Causative conditions include:

  • endometritis
  • urinary tract infection
  • pneumonia/atelectasis
  • wound infection
  • septic pelvic thrombophlebitis.

Symptoms of Puerperal Fever

Symptoms will vary based on the type of postpartum infection, if one should take hold:

  • fever greater than 38.0 °C (100.4 °F)
  • chills
  • malaise
  • lower abdominal pain
  • possibly bad smelling vaginal discharge
  • difficulty urinating or painful urination, the sensation of needing to urinate often
  • Swelling, discharge, warmth or redness at the incision site (if any).

Treatment for Puerperal Fever

Experiments in the 1920s and 30s led physicians to the conclusion that sulfonamides aided in the fight against childbed fever. Antibiotics are commonly used today both as a precursory measure and for established infections. Antimicrobial treatment is administered in most cases, with a combination of aminoglycoside and clindamycin, or alternately aminoglycoside and metronidazole. The type of antibiotics used will likely depend on the severity of the infection.

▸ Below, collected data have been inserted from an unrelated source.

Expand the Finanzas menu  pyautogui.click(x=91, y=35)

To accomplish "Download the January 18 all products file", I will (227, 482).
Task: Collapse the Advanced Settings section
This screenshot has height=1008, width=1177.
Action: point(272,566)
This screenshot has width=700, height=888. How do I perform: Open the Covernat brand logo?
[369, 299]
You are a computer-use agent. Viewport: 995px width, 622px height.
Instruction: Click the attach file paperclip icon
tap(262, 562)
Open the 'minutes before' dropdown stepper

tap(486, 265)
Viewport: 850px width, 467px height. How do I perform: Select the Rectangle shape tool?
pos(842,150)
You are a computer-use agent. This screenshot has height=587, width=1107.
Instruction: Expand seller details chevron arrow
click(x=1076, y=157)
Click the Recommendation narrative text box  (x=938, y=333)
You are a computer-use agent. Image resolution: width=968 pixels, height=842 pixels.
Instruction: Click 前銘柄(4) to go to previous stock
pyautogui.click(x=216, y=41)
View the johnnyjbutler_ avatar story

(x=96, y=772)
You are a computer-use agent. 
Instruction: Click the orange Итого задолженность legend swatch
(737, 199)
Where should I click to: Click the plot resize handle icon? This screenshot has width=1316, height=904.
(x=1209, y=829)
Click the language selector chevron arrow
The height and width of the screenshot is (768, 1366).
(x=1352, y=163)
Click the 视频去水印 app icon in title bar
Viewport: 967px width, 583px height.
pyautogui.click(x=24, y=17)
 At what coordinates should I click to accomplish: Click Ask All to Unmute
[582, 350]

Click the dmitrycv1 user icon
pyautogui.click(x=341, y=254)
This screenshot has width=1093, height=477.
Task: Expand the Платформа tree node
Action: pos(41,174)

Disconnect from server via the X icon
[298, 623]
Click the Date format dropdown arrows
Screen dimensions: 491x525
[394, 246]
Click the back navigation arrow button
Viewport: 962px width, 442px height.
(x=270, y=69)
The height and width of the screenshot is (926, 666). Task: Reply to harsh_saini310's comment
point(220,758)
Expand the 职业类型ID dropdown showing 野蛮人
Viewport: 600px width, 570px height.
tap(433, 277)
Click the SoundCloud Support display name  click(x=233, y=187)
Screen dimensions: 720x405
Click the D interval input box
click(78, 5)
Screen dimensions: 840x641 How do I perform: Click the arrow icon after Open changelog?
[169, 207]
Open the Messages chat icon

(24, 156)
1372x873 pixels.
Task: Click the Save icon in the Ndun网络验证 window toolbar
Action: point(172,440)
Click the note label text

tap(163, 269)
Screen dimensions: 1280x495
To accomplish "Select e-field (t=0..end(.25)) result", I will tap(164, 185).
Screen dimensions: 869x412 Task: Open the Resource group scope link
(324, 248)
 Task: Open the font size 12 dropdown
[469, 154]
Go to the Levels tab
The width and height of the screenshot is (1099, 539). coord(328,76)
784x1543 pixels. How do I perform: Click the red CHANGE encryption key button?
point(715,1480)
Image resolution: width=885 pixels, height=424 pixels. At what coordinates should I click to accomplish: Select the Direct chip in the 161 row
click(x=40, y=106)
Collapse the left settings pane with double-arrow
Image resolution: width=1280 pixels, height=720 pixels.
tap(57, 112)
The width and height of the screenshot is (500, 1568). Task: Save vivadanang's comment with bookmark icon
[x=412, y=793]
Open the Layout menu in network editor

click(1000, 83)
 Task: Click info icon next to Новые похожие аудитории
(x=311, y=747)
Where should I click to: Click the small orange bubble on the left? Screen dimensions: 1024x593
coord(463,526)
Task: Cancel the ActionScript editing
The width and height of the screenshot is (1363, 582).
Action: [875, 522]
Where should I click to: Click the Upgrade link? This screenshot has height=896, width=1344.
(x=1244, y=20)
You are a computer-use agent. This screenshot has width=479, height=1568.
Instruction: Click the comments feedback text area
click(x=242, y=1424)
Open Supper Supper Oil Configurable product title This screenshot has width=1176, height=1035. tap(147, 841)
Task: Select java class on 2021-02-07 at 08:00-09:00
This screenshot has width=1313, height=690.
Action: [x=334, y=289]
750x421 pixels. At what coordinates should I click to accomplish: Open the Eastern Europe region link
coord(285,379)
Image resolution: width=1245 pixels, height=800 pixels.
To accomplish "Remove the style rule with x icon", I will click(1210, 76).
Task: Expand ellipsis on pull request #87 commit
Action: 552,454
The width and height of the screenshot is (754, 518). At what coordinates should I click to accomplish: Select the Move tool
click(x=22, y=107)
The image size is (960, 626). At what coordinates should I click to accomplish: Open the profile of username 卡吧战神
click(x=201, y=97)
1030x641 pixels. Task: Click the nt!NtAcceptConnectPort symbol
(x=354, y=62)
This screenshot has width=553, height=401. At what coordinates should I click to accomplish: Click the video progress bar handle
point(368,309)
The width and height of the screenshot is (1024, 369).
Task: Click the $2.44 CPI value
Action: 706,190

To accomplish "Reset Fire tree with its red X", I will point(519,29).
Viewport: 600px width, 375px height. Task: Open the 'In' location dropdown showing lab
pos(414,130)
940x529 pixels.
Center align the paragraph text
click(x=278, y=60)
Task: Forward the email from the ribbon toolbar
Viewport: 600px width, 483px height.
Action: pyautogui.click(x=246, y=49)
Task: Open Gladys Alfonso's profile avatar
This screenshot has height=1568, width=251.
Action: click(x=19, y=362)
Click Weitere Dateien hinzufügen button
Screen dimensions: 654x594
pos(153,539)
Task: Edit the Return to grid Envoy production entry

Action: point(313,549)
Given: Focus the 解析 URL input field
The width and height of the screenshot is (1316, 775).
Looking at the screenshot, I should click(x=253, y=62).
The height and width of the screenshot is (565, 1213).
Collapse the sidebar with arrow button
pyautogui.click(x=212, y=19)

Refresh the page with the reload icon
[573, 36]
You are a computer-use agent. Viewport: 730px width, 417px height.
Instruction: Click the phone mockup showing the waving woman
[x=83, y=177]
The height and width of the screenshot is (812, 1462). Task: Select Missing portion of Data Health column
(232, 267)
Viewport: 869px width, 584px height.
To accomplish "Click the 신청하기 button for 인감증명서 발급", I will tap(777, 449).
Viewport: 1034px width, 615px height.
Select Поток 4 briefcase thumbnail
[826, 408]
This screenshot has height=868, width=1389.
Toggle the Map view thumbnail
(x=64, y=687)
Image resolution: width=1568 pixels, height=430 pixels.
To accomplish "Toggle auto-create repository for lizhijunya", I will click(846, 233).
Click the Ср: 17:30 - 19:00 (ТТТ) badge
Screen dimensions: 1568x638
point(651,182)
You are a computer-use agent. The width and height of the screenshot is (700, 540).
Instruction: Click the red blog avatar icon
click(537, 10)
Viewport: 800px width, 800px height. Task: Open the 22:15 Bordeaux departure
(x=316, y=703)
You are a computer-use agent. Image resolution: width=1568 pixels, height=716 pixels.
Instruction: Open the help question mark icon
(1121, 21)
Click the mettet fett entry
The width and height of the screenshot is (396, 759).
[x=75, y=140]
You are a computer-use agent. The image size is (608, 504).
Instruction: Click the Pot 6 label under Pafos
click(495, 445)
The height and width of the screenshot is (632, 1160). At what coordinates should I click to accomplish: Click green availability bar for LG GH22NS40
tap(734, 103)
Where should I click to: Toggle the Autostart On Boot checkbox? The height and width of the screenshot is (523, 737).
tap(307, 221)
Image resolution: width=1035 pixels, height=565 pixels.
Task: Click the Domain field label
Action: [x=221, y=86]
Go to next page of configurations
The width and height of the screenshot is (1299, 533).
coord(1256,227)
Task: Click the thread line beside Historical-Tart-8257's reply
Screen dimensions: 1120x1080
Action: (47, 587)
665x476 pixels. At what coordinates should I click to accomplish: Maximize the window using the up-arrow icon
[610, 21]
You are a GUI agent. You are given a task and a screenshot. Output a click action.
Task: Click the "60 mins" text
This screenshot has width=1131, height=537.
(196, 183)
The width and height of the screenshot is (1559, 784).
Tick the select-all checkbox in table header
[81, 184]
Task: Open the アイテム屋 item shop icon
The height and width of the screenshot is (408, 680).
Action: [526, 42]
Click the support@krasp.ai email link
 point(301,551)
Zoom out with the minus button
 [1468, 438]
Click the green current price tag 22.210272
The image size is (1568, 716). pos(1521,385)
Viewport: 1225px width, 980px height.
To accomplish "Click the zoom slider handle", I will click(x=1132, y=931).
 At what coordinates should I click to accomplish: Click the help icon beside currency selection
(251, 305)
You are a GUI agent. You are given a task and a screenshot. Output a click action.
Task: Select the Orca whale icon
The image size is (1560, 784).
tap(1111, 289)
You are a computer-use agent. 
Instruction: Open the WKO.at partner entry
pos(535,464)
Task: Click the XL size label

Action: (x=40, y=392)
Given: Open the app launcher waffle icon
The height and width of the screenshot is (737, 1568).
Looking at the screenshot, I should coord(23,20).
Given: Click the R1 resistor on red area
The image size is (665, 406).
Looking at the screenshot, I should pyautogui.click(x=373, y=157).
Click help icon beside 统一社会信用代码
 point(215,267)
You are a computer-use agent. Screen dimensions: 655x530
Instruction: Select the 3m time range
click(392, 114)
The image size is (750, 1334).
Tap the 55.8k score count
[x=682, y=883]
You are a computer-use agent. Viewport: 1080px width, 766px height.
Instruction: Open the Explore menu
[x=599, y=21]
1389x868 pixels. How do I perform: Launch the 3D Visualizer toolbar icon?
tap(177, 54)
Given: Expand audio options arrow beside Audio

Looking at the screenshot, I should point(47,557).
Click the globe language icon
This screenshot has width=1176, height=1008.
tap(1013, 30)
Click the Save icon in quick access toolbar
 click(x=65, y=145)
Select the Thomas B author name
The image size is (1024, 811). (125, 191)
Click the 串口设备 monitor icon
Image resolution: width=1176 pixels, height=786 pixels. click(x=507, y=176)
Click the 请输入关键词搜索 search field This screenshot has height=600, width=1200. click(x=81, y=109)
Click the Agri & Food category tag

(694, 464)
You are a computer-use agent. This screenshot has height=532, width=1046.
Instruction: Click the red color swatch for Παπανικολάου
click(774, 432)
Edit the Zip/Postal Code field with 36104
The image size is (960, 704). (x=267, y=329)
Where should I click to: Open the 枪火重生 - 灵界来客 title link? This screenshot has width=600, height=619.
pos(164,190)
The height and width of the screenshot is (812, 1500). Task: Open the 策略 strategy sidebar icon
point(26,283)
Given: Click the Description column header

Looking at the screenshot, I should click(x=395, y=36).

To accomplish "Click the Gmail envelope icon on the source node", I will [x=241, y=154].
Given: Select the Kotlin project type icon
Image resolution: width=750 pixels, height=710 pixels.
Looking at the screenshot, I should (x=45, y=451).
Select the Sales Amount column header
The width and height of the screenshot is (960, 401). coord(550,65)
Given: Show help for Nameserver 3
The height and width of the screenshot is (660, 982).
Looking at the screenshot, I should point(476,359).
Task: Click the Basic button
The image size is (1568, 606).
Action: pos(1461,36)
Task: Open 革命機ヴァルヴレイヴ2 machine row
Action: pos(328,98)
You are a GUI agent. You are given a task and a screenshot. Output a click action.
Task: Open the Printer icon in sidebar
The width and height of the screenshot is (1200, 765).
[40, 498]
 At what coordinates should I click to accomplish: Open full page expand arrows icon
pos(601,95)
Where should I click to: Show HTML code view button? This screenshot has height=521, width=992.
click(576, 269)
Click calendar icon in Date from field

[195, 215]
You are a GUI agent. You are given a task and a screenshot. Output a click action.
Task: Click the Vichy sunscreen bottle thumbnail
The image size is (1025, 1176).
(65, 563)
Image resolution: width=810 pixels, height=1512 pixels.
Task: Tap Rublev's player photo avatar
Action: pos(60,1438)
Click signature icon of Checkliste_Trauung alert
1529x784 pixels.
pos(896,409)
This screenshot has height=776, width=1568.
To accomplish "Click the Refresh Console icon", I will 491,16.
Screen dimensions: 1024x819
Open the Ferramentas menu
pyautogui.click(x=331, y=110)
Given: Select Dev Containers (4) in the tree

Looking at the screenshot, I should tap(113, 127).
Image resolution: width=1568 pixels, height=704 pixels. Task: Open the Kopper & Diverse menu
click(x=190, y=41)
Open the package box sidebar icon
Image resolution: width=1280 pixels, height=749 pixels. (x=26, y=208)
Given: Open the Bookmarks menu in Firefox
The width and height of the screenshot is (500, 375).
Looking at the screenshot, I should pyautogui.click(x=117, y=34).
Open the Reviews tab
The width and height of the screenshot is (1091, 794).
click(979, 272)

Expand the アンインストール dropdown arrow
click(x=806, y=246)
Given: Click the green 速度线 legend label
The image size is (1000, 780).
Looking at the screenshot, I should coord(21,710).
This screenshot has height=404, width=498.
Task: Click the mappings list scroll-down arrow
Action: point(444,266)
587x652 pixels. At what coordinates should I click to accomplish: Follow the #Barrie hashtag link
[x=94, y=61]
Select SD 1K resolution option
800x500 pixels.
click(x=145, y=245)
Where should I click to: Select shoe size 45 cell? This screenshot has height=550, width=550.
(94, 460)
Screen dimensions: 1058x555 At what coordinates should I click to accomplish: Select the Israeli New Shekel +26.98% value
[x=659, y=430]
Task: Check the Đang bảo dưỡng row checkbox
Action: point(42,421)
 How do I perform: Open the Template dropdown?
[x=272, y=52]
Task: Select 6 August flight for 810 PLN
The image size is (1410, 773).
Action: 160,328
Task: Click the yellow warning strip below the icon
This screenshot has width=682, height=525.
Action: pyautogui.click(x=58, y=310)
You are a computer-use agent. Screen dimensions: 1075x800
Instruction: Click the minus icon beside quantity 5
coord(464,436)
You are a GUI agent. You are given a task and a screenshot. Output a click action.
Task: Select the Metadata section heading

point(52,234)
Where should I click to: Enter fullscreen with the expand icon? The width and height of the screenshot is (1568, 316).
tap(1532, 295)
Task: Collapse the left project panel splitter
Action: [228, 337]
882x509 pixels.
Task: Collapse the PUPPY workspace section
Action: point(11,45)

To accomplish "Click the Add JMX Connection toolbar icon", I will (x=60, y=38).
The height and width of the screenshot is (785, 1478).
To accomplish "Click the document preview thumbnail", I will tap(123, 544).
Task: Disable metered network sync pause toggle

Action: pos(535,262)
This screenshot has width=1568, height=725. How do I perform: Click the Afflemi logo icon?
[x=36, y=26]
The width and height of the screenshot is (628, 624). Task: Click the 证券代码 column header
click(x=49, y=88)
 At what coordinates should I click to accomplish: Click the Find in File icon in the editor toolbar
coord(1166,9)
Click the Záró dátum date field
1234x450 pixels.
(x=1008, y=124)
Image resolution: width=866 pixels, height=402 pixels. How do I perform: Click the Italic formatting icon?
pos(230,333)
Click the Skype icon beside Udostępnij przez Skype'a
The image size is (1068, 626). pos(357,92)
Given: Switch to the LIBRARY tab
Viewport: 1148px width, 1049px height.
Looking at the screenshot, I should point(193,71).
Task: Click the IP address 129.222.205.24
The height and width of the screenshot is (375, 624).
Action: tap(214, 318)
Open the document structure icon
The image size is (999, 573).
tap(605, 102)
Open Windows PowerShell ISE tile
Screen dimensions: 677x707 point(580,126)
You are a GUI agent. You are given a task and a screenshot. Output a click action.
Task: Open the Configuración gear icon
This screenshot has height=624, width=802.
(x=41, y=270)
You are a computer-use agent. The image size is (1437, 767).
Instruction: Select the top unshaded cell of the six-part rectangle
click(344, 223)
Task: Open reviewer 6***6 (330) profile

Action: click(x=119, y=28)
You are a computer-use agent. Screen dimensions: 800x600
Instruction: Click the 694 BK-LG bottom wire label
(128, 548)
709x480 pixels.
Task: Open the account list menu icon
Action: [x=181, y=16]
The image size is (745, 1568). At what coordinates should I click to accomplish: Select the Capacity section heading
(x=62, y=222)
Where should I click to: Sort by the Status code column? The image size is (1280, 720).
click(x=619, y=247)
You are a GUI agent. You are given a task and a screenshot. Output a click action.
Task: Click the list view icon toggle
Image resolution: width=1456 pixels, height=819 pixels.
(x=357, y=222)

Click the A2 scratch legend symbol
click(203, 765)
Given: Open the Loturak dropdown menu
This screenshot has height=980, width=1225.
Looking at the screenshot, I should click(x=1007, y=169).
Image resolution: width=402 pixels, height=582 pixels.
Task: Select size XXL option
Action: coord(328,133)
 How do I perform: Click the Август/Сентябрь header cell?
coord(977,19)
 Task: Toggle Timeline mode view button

Endometritis, if mild, can be treated with oral antimicrobials such as doxycycline and clindamycin. If wound infection occurs, drainage or debridement may be required in addition to broad spectrum antibiotics.

Risk Factors for Puerperal Fever

Mothers who deliver by C-section are generally at a greater risk for developing a postpartum infection. In anticipation of such complications, these mothers are given a precursory dose of antibiotics.

Abortions performed in unhygienic surroundings may put the mother at far greater risk of developing puerperal fever. Unique risk factors exist for each of the causative conditions associated with puerperal fever. On Postpartum Day 0, the mother could be at risk for developing atelectasis (lung collapse) if she has undergone general anesthesia, was a heavy smoker or has obstructive lung disease. Between postpartum days 1 and 2, the mother could potentially develop a urinary tract infection, risk factors for which include untreated bacteriuria multiple catheterizations during labor or multiple vaginal examinations during labor.

On postpartum days 2 and 3, the mother is at risk for endometritis ( the most common cause of puerperal fever). The risk factors of endometritis include prolonged labor, emergency cesarean section, prolonged membrane rupture, and multiple vaginal examinations during labor. On postpartum days 4 and 5, mothers who underwent a c-section, experienced prolonged membrane rupture, prolonged labor, and multiple vaginal examinations during labor are at a greater risk of wound infection. On postpartum days 5 and 6, septic pelvic thrombophlebitis could take hold of the mother; the risk factors of this include prolonged labor, emergency c-section, prolonged membrane rupture, and diffuse difficult vaginal childbirth 

Prevention of Puerperal Fever

Preventing postpartum infection is critical to the health of both mother and baby. There are a number of situationally-specific recommendations for the prevention of puerperal fever, some of which may be taken on by the mother herself or her healthcare provider. Above all, conducting all birthing or abortion procedures in a hygienic environment with sanitized equipment and hands is the chief means of preventing infection.

During the heyday of puerperal fever in the 18th and 19th centuries, a contemporary was amusingly quoted saying “There was no object in being clean … Indeed, cleanliness was out of place. It was considered to be finicking and affected.” Experimentation with cleansing agents began 1847, with a German physician requiring his medical students and staff to wash their hands in chlorinated lime solution prior to performing vaginal examinations. Mortality from puerperal fever fell from 18% to 3% that same year.

It is recommended:

  • for the provider

    • to administer antibiotics to women with group B Streptococcus (GBS) colonization
    • to administer prophylaxis when the mother undergoes manual removal of the placenta – although prophylaxis in not recommended in cases of uncomplicated vaginal births
    • to cleanse the vagina with povidone-iodine prior to performing a c-section
  • for the mother

    • to not shave the pubic area prior to birth
    • to not use vaginal douches before or after giving birth
    • to use sanitary pads in lieu of tampons.